En cette période électorale, le pétrole sera sans doute un des thèmes majeurs du débat en Mauritanie.

 

A pas forcés, le Comité Militaire pour la Justice et la Démocratie a adopté un nombre important d’ordonnances relatives au pétrole. Cela est bien. Mais cela aurait été encore plus efficace si ces ordonnances reposaient sur une stratégie consensuelle d’exploitation et d’usage de  cette ressource ponctuelle dont l’exploitation est limitée. Il est vrai que le Comité National de Suivi des Revenus des Hydrocarbures publie  un rapport mensuel dont copie est disponible sur le site Internet  www.tresor.mr, mais dont l’accessibilité est peu aisée, à la majorité des Mauritaniens. Au titre des éléments de stratégie, l’idée que nous souhaitons partager est un baril, trois fonds. Cela veut dire que la recette directe et indirecte de chaque baril vendu doit alimenter trois fonds, à savoir :

 

Un fonds pour le développement local. Il sera affecté à ce fonds 60% des revenus. Il semble légitime d’accorder ce pourcentage à la majorité de la population. Ce fonds contribuera aux financements de tous les investissements prévus dans les politiques sectorielles figurant dans le Cadre Stratégique de Lutte Contre la Pauvreté, ou CSLPII. Ce fonds comprendra deux sous composantes, une villageoise et une communale. La sous- composante villageoise avec 40% du fonds prendra en charge les investissements de proximité liés en particulier à l’école, comme première priorité, à la santé, à la souveraineté alimentaire et à l’accès à l`eau potable, au niveau de chaque village. La sous -composante communale avec 20 % investira dans les aspects structurants au niveau de la commune et qui dépassent la compétence d’un village. Les investissements seront engagés, en mode décentralisé, par transfert direct, sur la base de plans de développement locaux, pour chaque village et pour chaque commune[1]. Ce fonds sera à gestion autonome par le  biais d’un conseil d’administration tripartite : État, collectivités locales et société civile.

 

Un fonds pour les générations futures. Il sera affecté à ce fonds 10 % des revenus. Ce fonds pourra être placé dans le circuit de la micro -finance pour appuyer des initiatives emplois jeunes. Une partie soutiendra de façon spécifique la scolarisation des filles. Ce fonds sera administré par un conseil comprenant l’État, une représentation de la jeunesse et la société civile.

 

Un fonds pour le renforcement général des capacités. Il sera affecté à ce fonds 30% des revenus. Ce fonds viendra en appui aux renforcements des capacités de l’État pour qu’il assume ses compétences régaliennes centrales, élabore des politiques publiques innovantes et largement partagées, délivre des services de qualité, assure une gouvernance démocratique, révise les grilles des salaires et la gestion des carrières. Il relèvera de ce fonds le renforcement des capacités de la société civile et de la compétitivité du secteur privée, y compris l’entreprenariat féminin. Ce fonds appuiera également le fonctionnement des institutions prévues dans la constitution. Ce fonds prendra aussi en charge le remboursement d’une partie de la dette de la Mauritanie. Une portion de ce fonds sera dédiée à la solidarité, en particulier avec l’Afrique, selon plusieurs  modalités différentes, par exemple le financement de la coopération des collectivités transfrontalières.

 

Ces fonds s’inscrivent dans une stratégie globale, celle de préparer la Mauritanie pour en faire un pays compétitif, où il fait bon vivre, à l’horizon 2015, dans le cadre de la mondialisation actuelle. La mise en place de ces fonds nécessitera:

- L’adoption d’une loi organique relative à la gestion transparente des revenus des hydrocarbures

- L’inscription dans la loi de finances de tous les revenus issus du pétrole et leur affectation aux trois fonds.
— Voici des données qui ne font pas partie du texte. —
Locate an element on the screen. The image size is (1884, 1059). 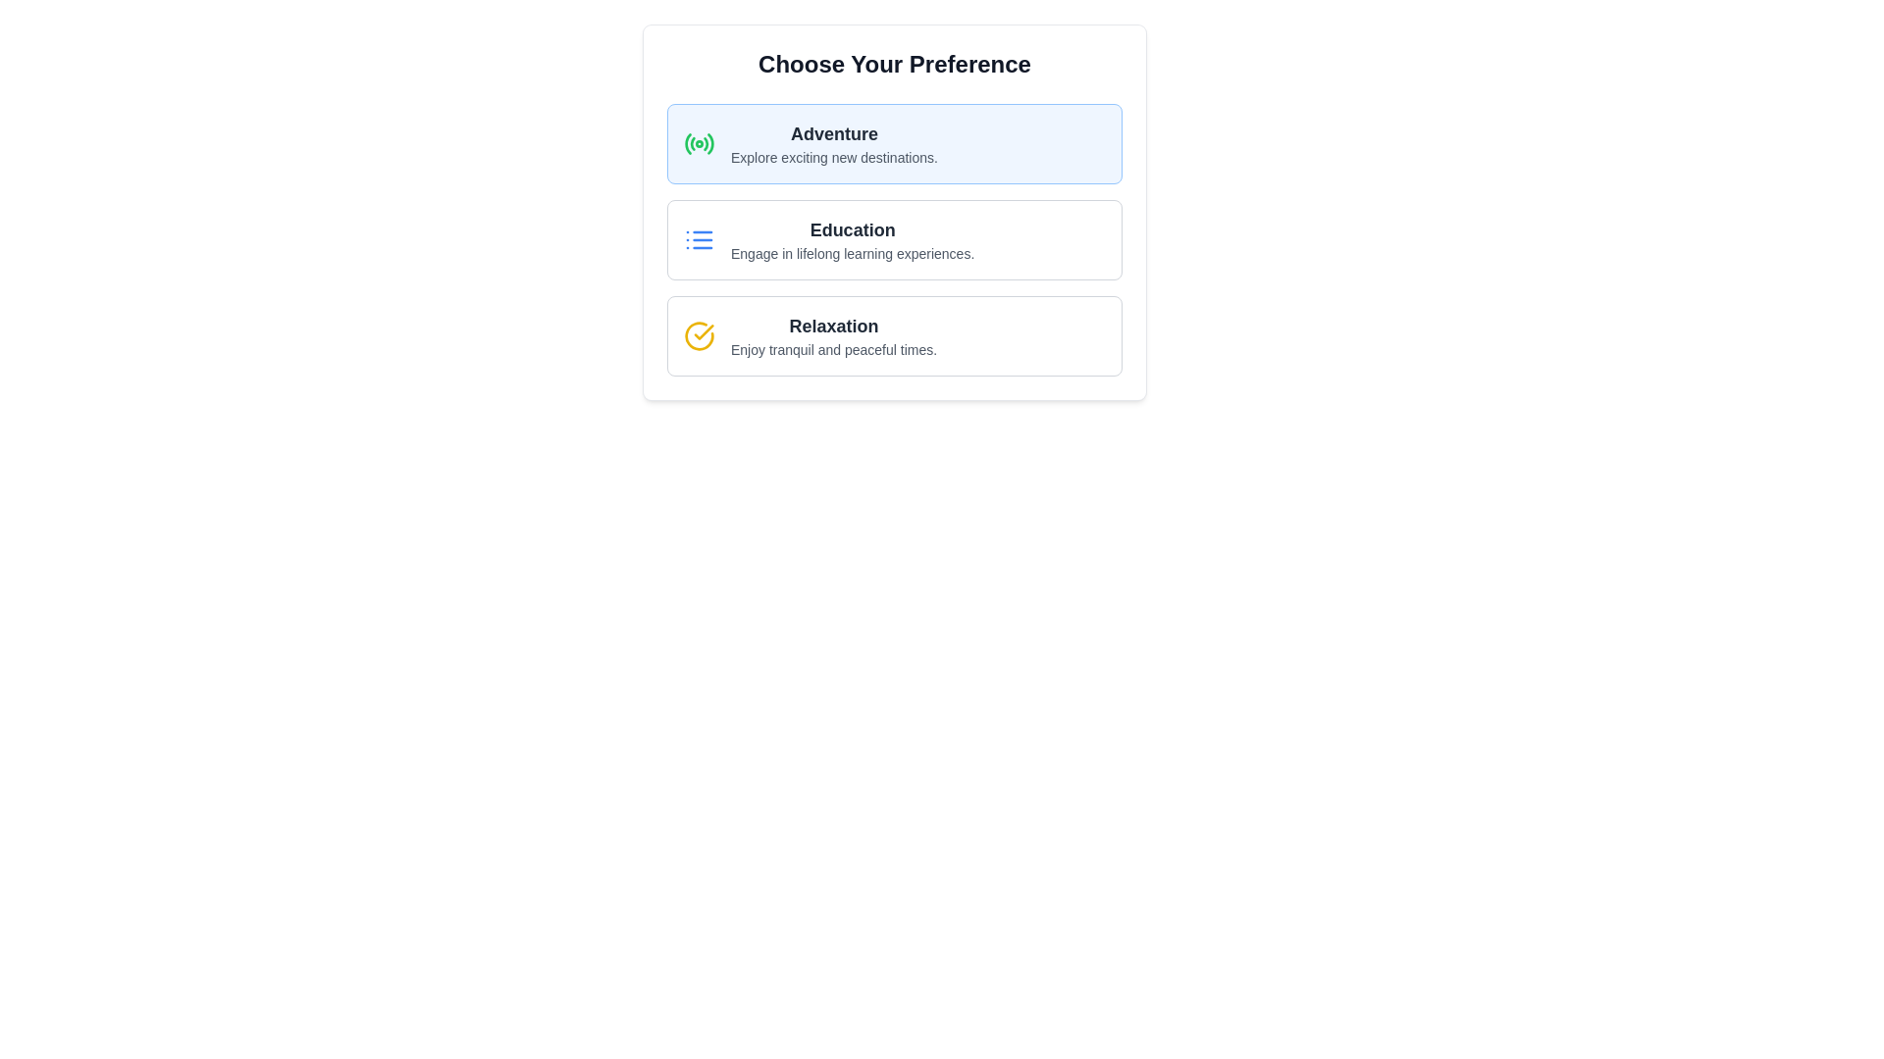
the multi-line text display that serves as a label for adventure and exploration is located at coordinates (834, 142).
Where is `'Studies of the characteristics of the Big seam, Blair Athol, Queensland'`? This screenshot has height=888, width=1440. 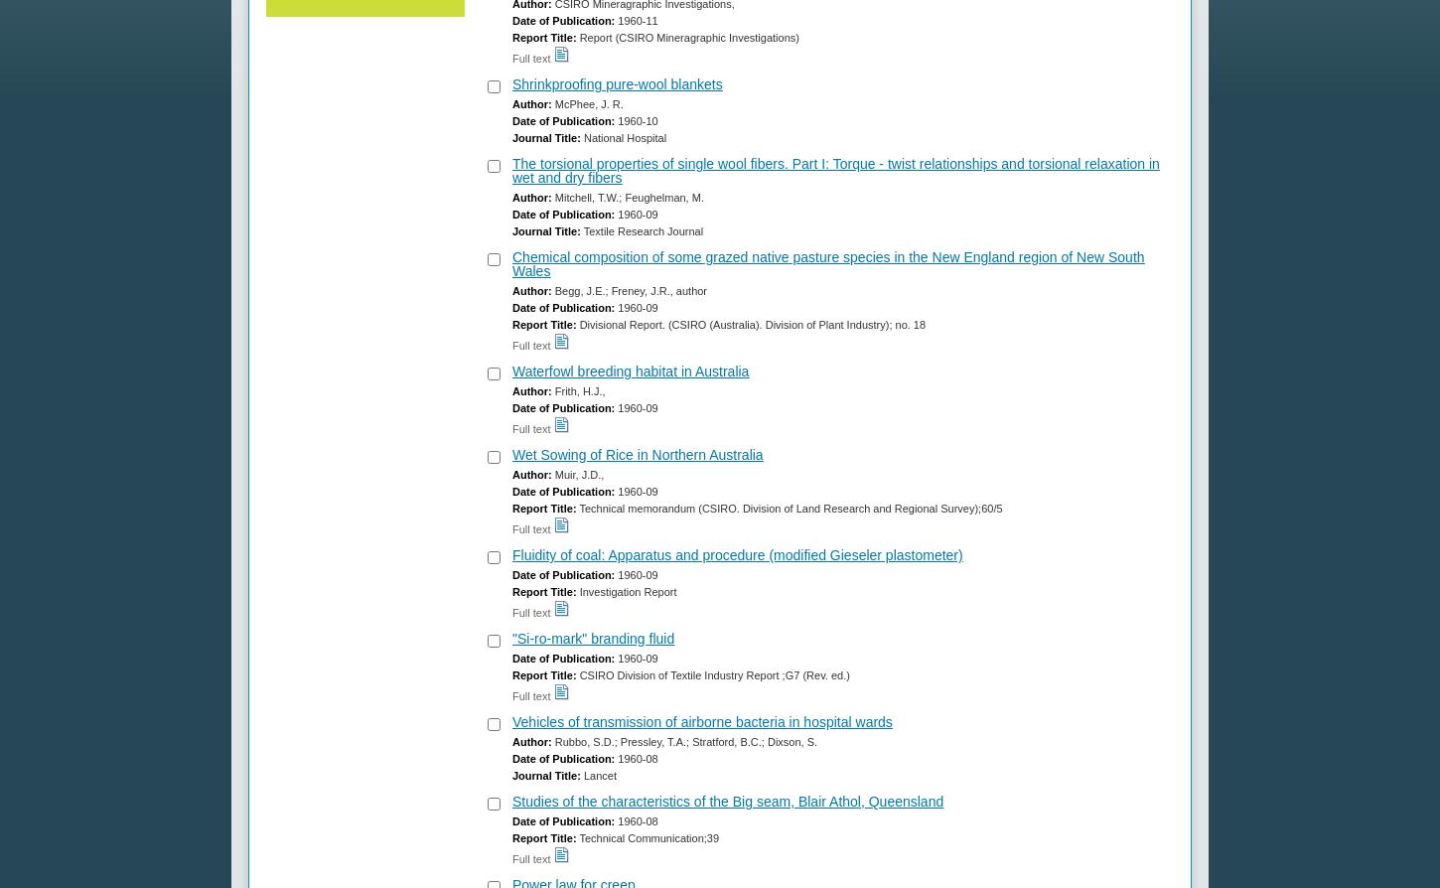 'Studies of the characteristics of the Big seam, Blair Athol, Queensland' is located at coordinates (727, 800).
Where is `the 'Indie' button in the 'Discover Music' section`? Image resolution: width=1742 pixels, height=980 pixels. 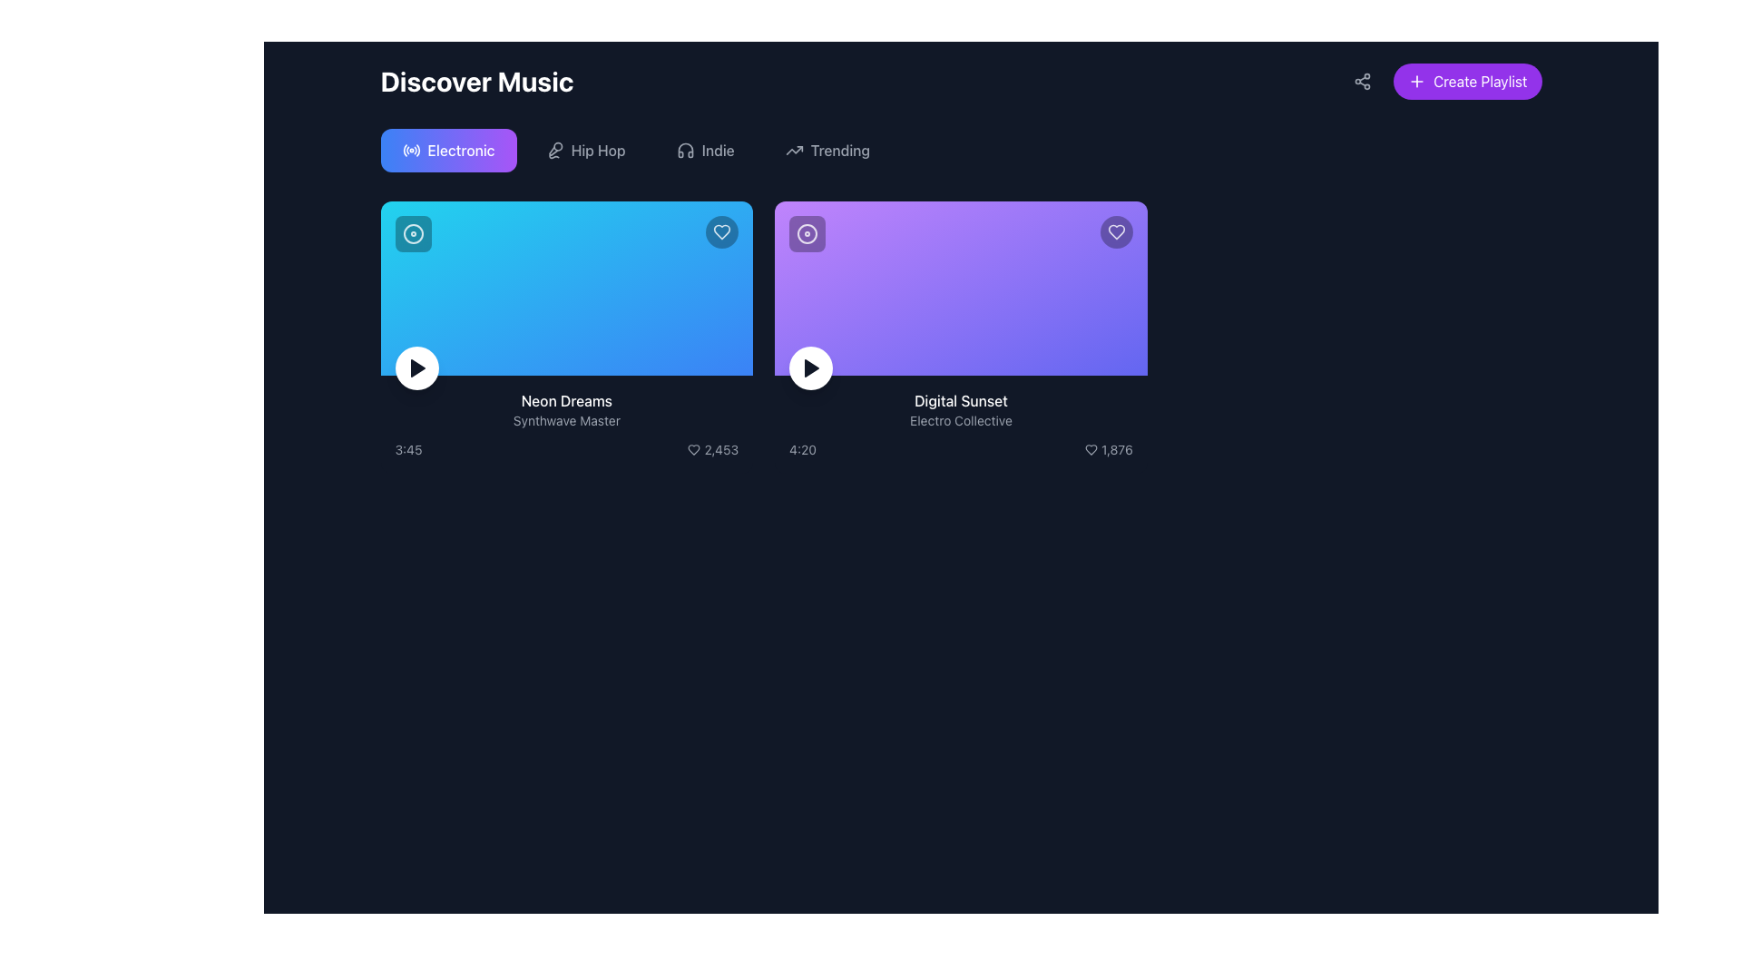
the 'Indie' button in the 'Discover Music' section is located at coordinates (704, 149).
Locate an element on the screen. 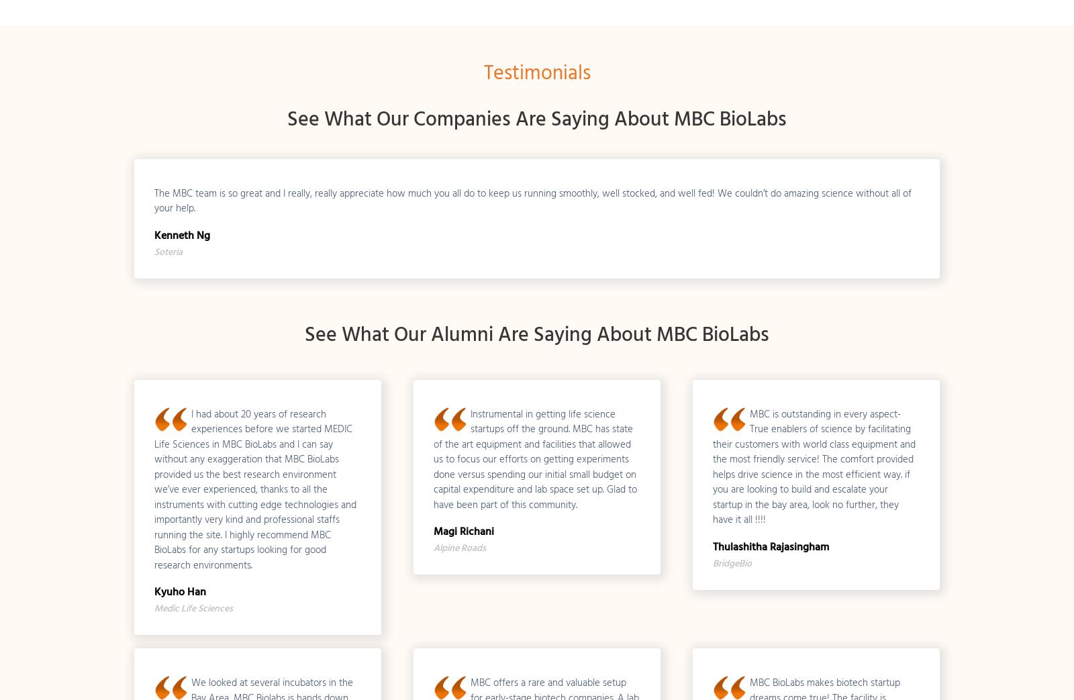 This screenshot has width=1074, height=700. 'Testimonials' is located at coordinates (483, 72).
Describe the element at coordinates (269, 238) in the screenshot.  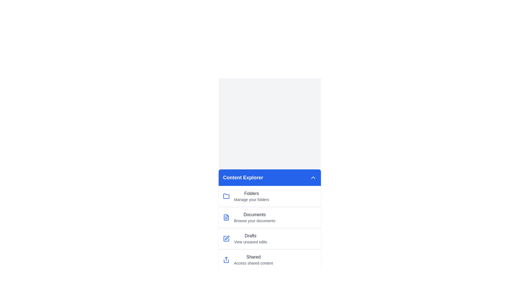
I see `the menu item Drafts from the list` at that location.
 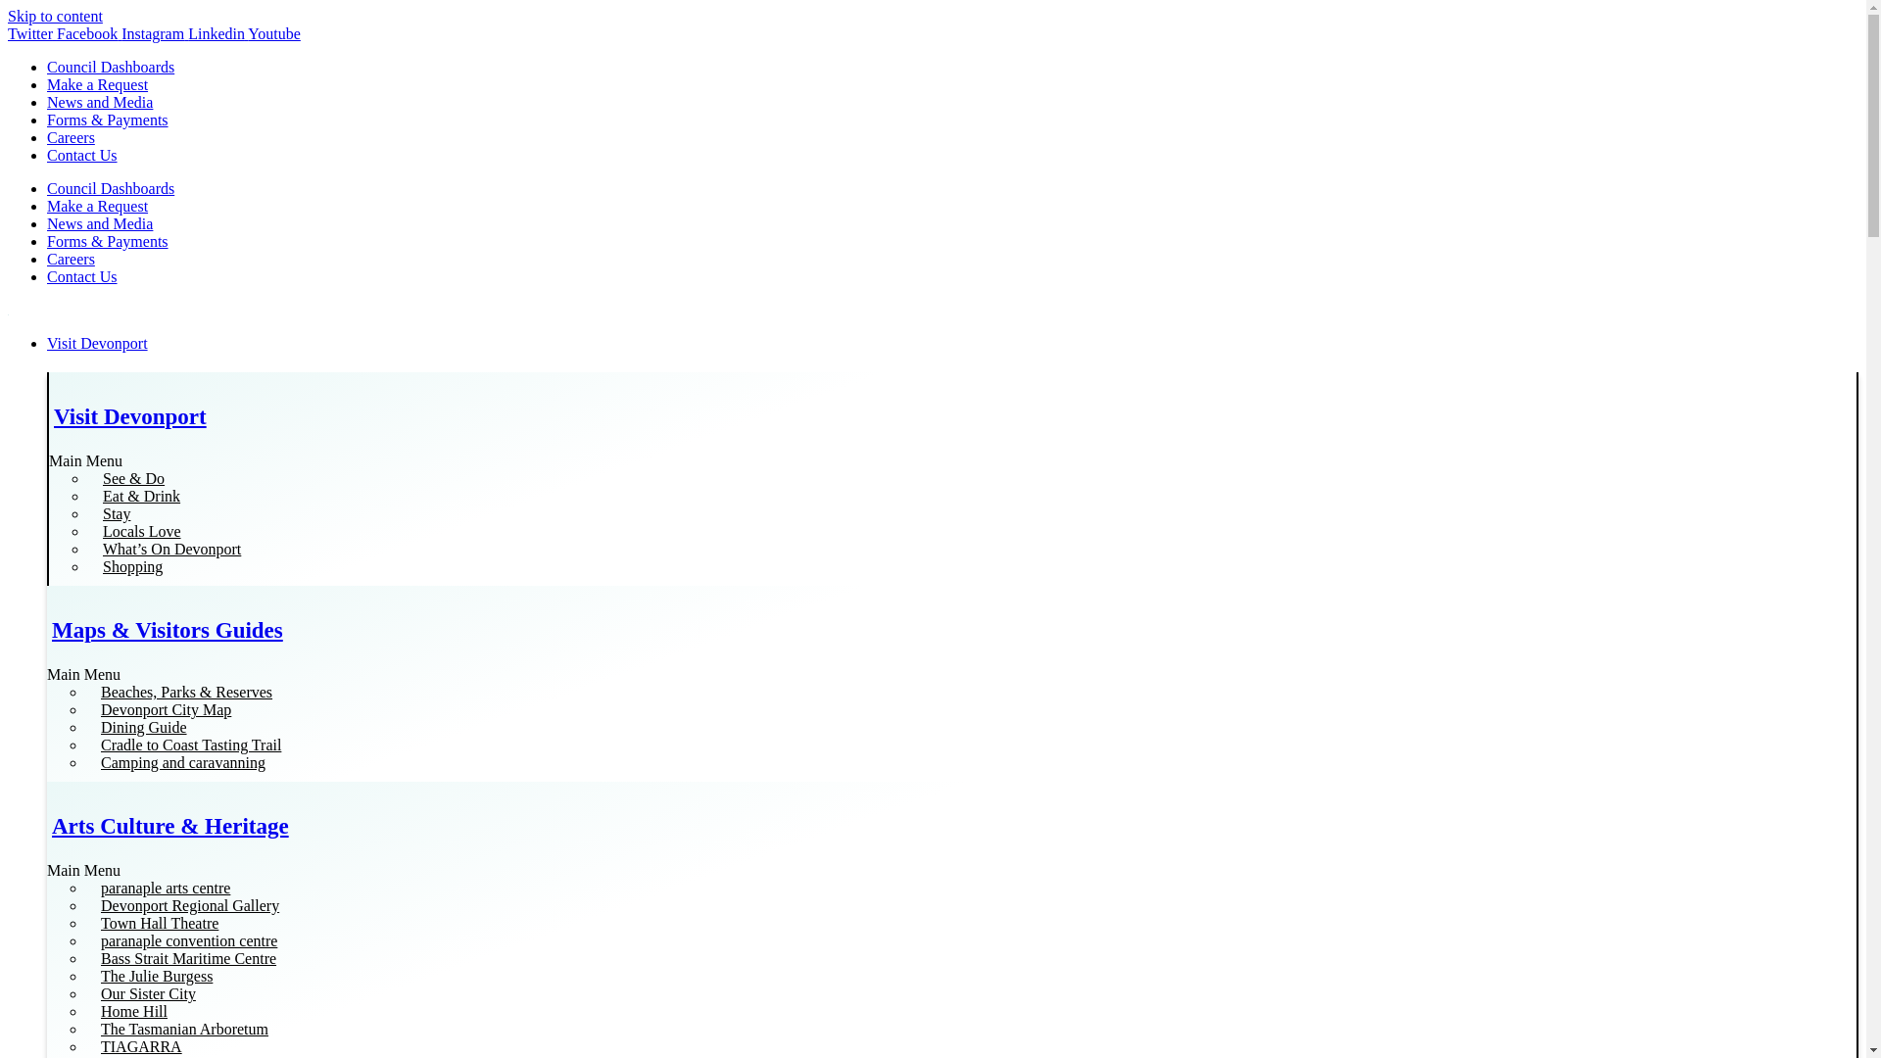 What do you see at coordinates (47, 343) in the screenshot?
I see `'Visit Devonport'` at bounding box center [47, 343].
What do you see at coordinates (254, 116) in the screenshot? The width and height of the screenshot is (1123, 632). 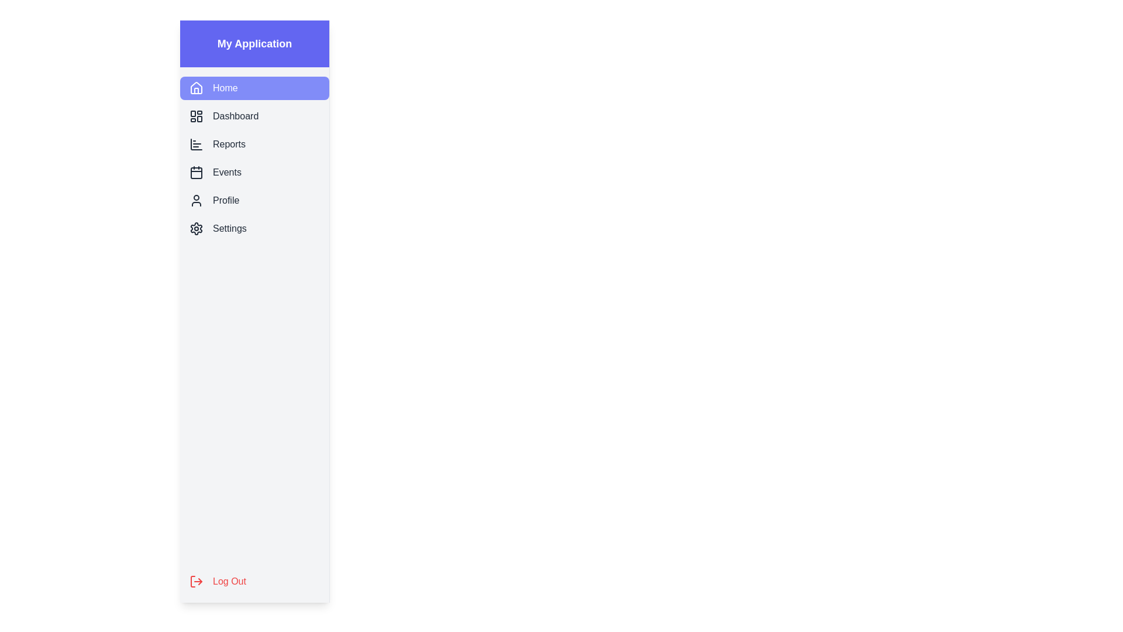 I see `the 'Dashboard' menu item, which is the second item in the vertical navigation menu` at bounding box center [254, 116].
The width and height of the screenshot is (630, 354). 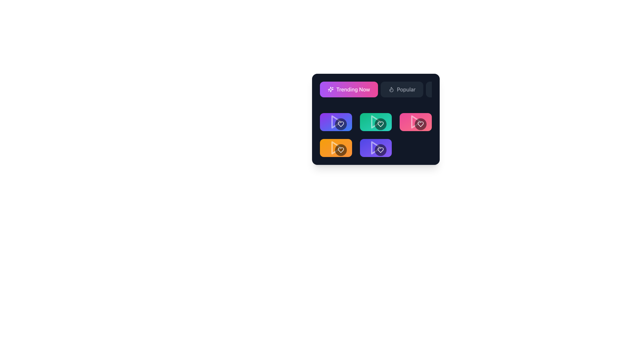 I want to click on the heart-shaped icon representing a 'like' or 'favorite' feature, which is located at the center of the lower right card icon in a grid of six cards, so click(x=381, y=150).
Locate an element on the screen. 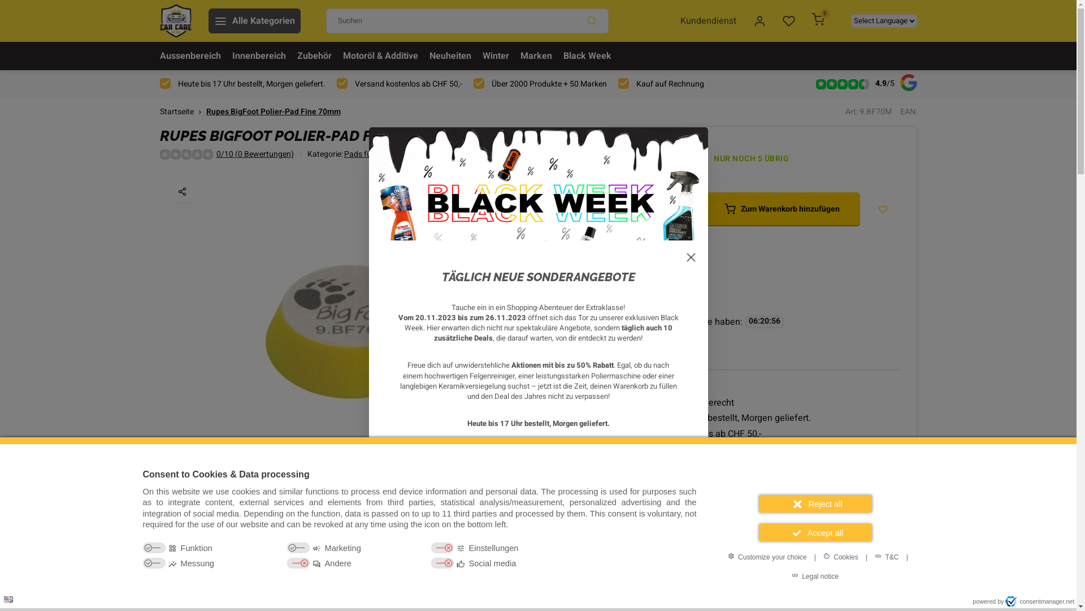 The height and width of the screenshot is (611, 1085). 'Privacy settings' is located at coordinates (13, 596).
- L’adoption d’un code des collectivités locales accordant des compétences élargies et des ressources concomitantes aux collectivités territoriales et aux villages

- La création d’un ministère chargé du développement local et des collectivités territoriales


[1] Un tel dispositif de planification au niveau du village et de transfert de ressources est en cours de mise en œuvre dans 10 wilayas de la Mauritanie par le Projet de Développement Rural Communautaire du Ministère du Développement Rural, sur financement de la Banque mondiale.  Il est fondé de grands espoirs sur ce projet dont les premières activités produisent des effets notables.